Lenz Fred A, Gracely Richard H, Hope Earl J, Baker Frank H, Rowland Lance H, Dougherty Patrick M, Richardson Russell T
Department of Neurosurgery, Johns Hopkins University, Baltimore, MD 21287 USA Department of Cardiology, Johns Hopkins University, Baltimore, MD 21287 USA Department of Ophthalmology, Johns Hopkins University, Baltimore, MD 21287 USA Department of Neuroscience, Johns Hopkins University, Baltimore, MD 21287 USA Department of Zanvyl Krieger Mind-Brain Institute, Johns Hopkins University, Baltimore, MD 21287 USA Neurobiology and Anesthesiology Branch, National Institute of Dental Research, National Institutes of Health, Bethesda, MD 21287 USA.

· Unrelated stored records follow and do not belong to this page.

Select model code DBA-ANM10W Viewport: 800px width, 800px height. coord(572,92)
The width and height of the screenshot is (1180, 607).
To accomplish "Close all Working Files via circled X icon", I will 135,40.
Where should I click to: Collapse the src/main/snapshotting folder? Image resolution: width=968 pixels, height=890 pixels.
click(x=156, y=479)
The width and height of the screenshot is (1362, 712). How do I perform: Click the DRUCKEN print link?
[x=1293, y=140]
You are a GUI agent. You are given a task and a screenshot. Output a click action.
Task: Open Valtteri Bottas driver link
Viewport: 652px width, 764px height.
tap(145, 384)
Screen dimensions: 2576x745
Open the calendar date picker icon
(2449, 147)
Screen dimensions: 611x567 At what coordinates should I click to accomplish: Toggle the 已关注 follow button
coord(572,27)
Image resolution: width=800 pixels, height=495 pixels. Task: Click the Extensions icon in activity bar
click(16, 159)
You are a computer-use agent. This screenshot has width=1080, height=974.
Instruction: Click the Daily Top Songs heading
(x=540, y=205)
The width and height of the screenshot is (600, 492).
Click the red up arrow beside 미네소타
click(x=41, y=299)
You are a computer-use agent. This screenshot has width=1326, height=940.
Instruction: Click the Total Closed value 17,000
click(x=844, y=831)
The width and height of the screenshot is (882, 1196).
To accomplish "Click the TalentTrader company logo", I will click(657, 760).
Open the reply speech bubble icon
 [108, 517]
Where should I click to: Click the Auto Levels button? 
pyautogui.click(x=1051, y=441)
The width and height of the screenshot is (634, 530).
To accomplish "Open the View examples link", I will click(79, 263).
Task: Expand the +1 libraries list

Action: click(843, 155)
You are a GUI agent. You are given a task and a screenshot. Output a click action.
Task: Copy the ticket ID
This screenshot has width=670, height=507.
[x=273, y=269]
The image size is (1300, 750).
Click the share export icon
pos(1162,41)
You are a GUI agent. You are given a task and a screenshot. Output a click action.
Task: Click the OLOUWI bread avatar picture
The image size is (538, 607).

Pain. 1994 Oct;59(1):119-125. doi: 10.1016/0304-3959(94)90055-8.
We have performed single-neuron recording and microstimulation in the region of the thalamic principal sensory nucleus (ventrocaudal nucleus, Vc) prior to implantation of a deep brain-stimulating electrode in a patient with pain secondary to arachnoiditis and with a past history of unstable angina. Cells located in the 16 mm lateral plane had cutaneous receptive fields on the chest wall. At and posterior to the location of these cells stimulation coincided precisely with the sensation of angina (stimulation-associated angina). The description of stimulation-associated angina was measured using a questionnaire and was identical to the patient's usual angina except that it began and terminated suddenly. Stimulation-associated angina was coincident with a tingling sensation in the leg. Clinical, hemodynamic, electrophysiologic and biochemical measures of cardiac function showed no evidence of myocardial strain or injury related to stimulation-associated angina. Since cells in the region of the principle sensory nucleus of thalamus respond to cardiac injury in animals, the present results suggest that this region mediates the sensation of angina.